Apesar de o reajuste ter passado sem problemas pelo plenário, nem o relator da proposta na Comissão de Constituição e Justiça (CCJ), deputado Nereu Moura (PMDB), soube explicar por que no texto do projeto de lei não havia qualquer informação sobre o impacto financeiro da mudança. ''É claro que o correto seria pedir um impacto financeiro, mas agora não há tempo'', afirmou Moura. As sessões plenárias terminam hoje.
Questionado sobre o assunto, o presidente da Casa, Nelson Justus (DEM), disse que, para o Legislativo, o reajuste representará R$ 100 mil a mais por mês. Ele informou, no entanto, que desconhece o acréscimo para os cofres do TC.
O presidente da CCJ, Durval Amaral (DEM), confirmou que, pela Lei de Responsabilidade Fiscal (LRF), ''deveria constar no projeto de lei a informação sobre o impacto financeiro''. ''Ninguém questionou porque se trata de aumento para os servidores'', justificou ele, enfatizando que o TC solicitou um reajuste retroativo a janeiro de 2007, o que foi negado por Justus.

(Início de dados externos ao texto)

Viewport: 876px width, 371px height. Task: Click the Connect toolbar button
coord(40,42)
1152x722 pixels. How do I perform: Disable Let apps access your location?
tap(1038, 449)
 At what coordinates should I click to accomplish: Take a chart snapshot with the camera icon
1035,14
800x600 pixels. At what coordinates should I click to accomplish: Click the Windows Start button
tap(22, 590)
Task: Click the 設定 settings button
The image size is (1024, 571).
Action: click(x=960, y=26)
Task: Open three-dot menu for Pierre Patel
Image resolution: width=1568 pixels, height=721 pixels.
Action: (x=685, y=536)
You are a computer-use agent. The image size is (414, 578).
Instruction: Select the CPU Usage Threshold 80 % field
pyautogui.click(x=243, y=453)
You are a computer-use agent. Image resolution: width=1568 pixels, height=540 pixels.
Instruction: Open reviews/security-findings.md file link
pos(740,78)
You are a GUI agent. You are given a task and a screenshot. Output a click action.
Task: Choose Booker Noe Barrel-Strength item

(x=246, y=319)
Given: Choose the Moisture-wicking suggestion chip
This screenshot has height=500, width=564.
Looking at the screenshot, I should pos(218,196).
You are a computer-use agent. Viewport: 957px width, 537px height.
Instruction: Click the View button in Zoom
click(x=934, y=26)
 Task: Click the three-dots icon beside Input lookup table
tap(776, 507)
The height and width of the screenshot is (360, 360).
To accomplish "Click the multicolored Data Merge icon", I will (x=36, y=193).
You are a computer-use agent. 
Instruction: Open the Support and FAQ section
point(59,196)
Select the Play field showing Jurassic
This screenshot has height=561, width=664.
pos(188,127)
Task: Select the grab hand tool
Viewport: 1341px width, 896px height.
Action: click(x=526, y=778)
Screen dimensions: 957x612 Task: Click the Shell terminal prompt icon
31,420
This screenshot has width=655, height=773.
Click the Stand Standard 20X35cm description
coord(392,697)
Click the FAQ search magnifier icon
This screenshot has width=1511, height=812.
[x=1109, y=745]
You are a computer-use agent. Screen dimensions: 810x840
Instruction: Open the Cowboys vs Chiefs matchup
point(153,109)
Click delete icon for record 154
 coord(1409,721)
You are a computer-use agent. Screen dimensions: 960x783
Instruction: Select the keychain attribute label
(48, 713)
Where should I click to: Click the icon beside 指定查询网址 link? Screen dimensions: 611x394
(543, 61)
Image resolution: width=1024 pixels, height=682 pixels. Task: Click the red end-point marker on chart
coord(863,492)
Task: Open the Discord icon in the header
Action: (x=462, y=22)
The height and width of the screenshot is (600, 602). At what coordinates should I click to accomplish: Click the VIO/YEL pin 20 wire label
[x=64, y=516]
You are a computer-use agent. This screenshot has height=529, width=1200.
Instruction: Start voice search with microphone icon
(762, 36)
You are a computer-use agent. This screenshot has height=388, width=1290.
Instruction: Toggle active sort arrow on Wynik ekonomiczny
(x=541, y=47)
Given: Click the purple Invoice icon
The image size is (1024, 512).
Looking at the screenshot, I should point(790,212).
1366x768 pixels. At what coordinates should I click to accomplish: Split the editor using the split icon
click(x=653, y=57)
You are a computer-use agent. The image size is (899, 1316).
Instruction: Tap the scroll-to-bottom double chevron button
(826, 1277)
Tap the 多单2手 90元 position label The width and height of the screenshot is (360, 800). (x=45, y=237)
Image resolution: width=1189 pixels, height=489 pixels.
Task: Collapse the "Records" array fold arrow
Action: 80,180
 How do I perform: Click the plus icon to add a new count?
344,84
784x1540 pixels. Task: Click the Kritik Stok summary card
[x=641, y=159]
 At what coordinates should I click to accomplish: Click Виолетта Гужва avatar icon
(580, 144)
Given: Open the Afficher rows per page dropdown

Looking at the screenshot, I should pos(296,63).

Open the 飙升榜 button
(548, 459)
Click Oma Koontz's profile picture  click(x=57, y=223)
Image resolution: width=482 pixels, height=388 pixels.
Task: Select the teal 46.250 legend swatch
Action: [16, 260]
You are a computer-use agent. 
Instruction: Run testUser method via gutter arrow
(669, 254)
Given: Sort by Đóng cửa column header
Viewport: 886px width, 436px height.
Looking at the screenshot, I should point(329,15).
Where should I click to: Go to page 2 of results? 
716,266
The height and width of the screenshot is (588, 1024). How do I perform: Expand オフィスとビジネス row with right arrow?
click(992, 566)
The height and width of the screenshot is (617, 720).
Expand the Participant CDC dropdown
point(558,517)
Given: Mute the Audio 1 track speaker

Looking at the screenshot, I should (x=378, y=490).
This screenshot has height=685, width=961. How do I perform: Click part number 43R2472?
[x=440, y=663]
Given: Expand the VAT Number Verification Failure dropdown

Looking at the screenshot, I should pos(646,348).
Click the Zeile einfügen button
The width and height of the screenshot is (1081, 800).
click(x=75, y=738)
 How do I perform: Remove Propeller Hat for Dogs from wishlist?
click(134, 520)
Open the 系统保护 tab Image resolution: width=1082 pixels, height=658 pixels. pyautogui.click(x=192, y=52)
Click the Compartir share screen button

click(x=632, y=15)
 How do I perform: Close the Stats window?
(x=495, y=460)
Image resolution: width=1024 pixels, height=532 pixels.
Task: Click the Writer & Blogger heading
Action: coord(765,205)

Num dos trechos do projeto de lei é lembrado apenas que as despesas decorrentes da execução da lei ficarão por conta ''de dotação orçamentária própria''. O relator da proposta também não soube informar quantos servidores serão beneficiados e não há qualquer informação no projeto de lei sobre a base de cálculo utilizada para a determinação do reajuste de 3,14%.
Orçamento 2008
A Lei Orçamentária Anual (LOA) de 2008 também foi aprovada ontem na Assembléia Legislativa com R$ 219.929.382,00 milhões só em emendas dos deputados. Foram apresentadas 2.976 emendas, sendo que 2.439 foram acolhidas. As emendas, entretanto, ainda podem ser vetadas pelo Executivo.
A receita líquida do Estado, prevista para o próximo ano, é de R$ 19.994.903.720,00 bilhões. Um dos itens da LOA permite que o governo do Estado possa remanejar 5% do orçamento geral sem precisar de autorização do Legislativo.
''O Executivo pode cancelar todas as emendas, se quiser, porque elas representam só 1,10% do orçamento geral. O governo tem flexibilidade legal'', afirmou o relator da LOA na Comissão de Orçamento, Nereu Moura (PMDB).